■ WHAT THE TASK ASKS:
Extract the text lines of all the records below word for word, and leave the pictures out of your answer.

----------------

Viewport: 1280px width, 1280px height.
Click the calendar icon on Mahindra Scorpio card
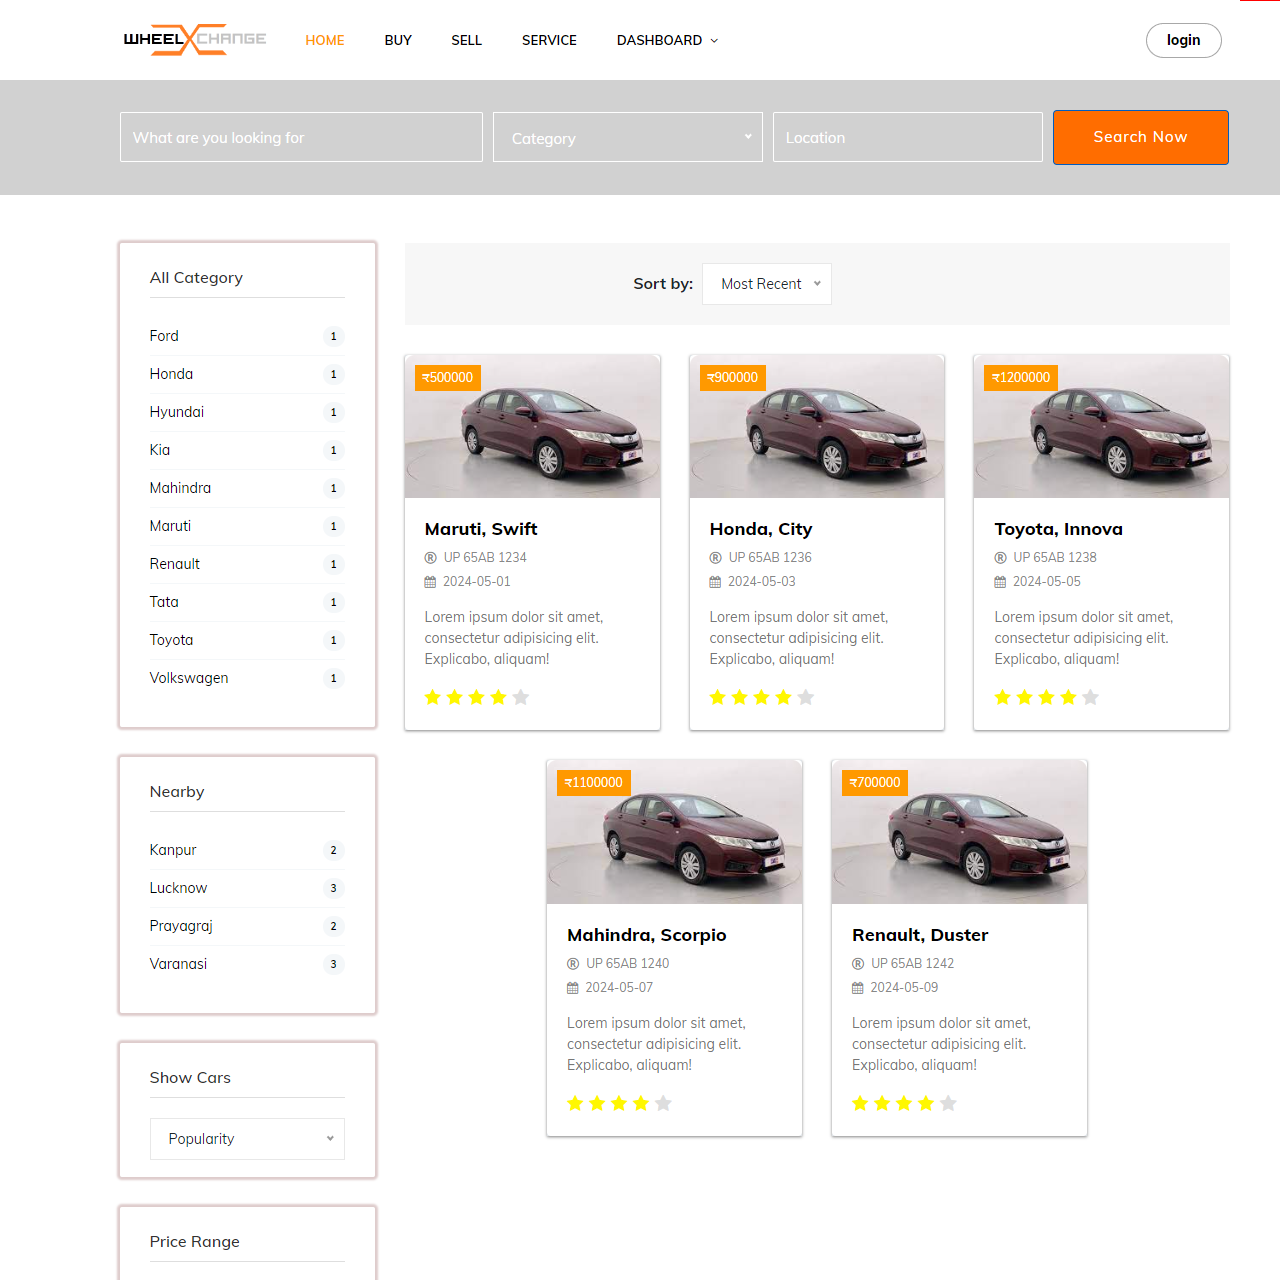(x=573, y=988)
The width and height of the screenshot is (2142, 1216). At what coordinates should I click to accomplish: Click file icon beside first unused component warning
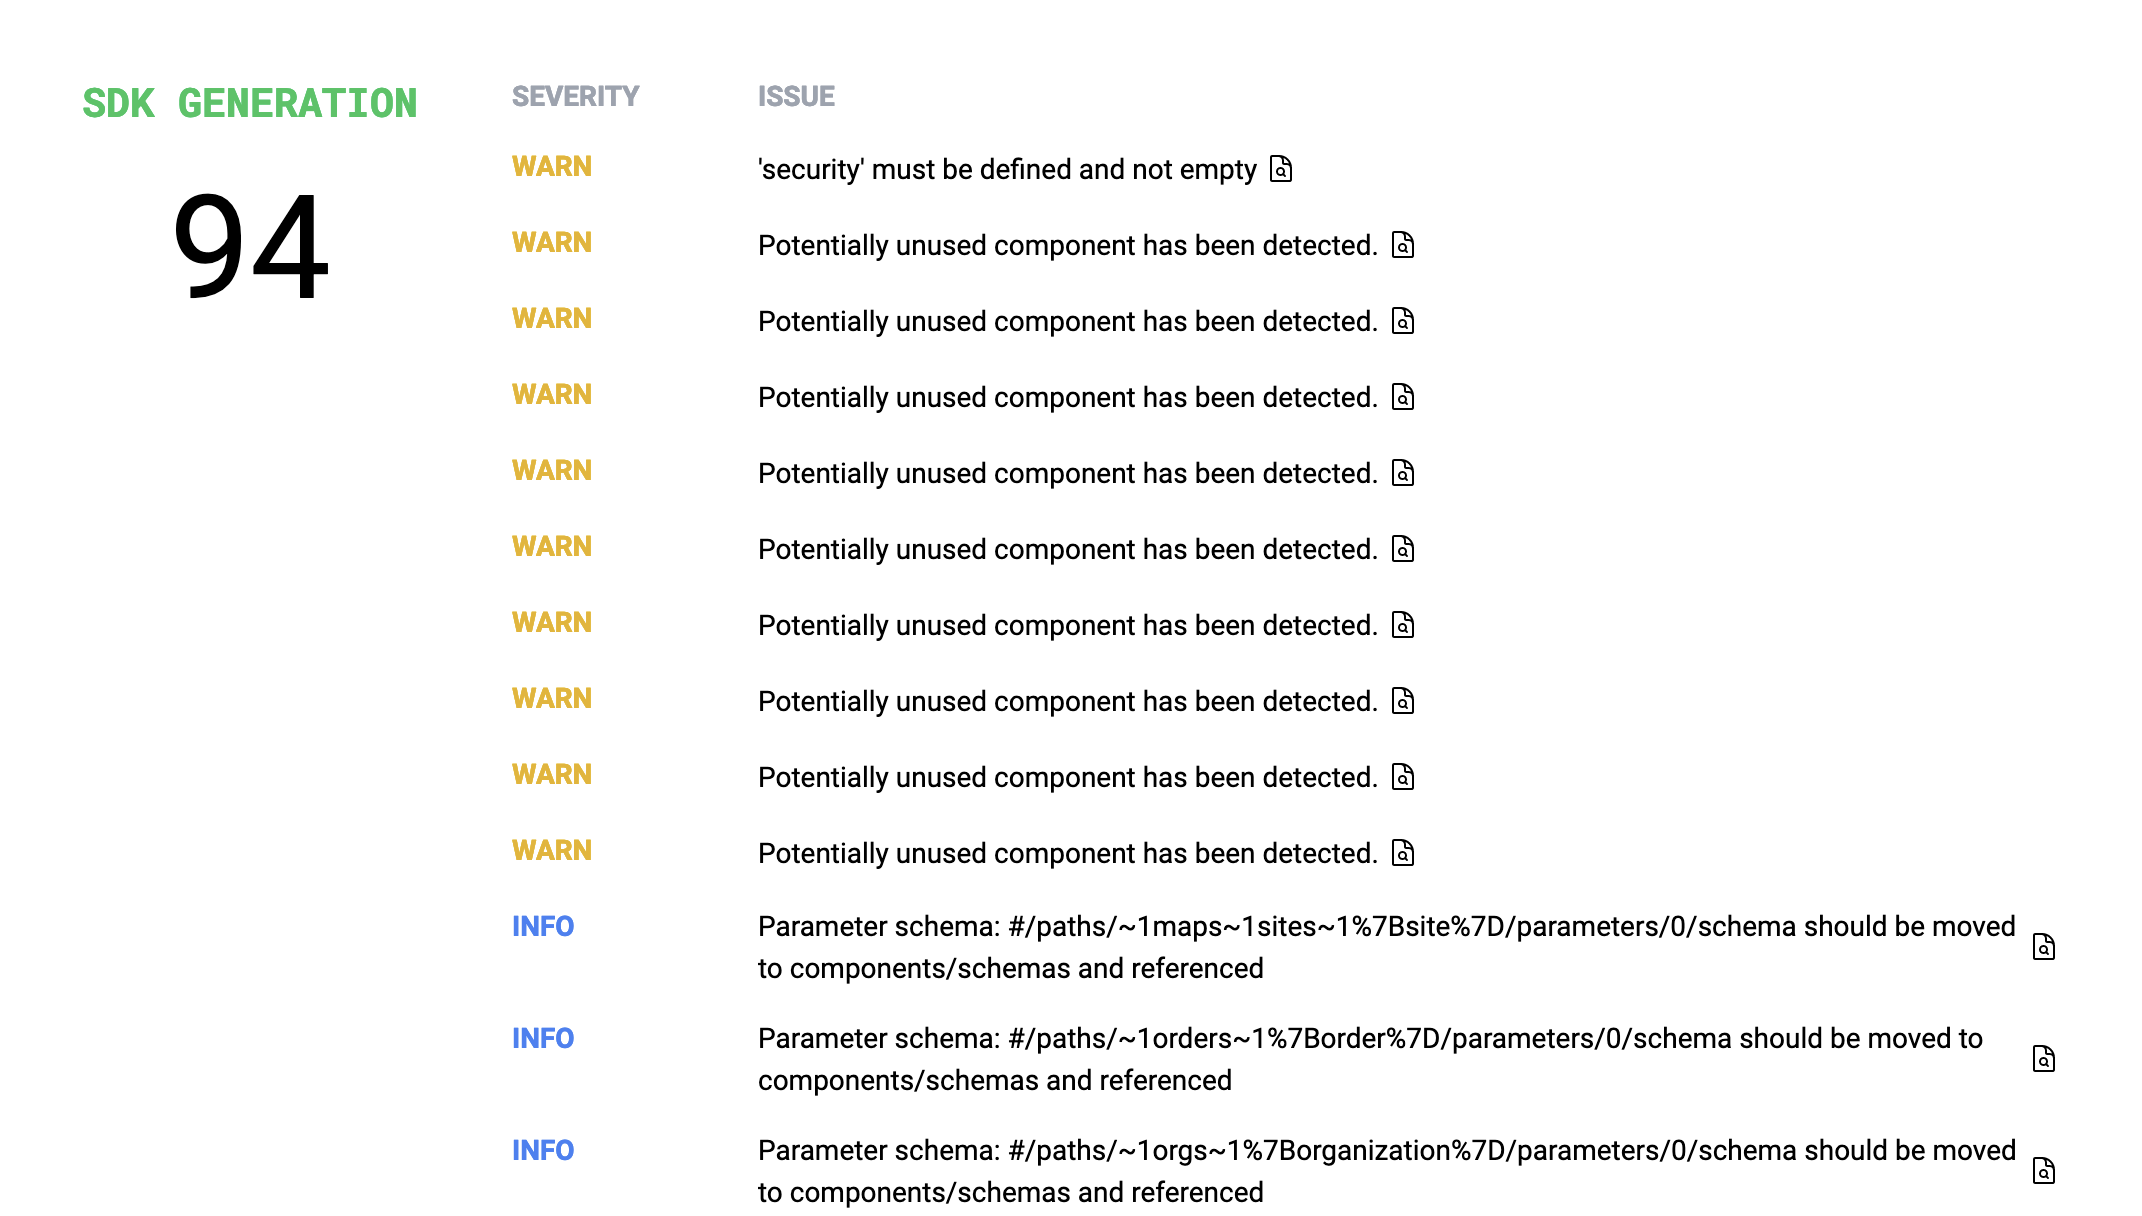click(1403, 245)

----------------

■ REPLY:
Viewport: 1280px width, 1280px height.
Click the calendar icon on Mahindra Scorpio card
(x=573, y=988)
The width and height of the screenshot is (2142, 1216). At what coordinates should I click to accomplish: Click file icon beside first unused component warning
click(1403, 245)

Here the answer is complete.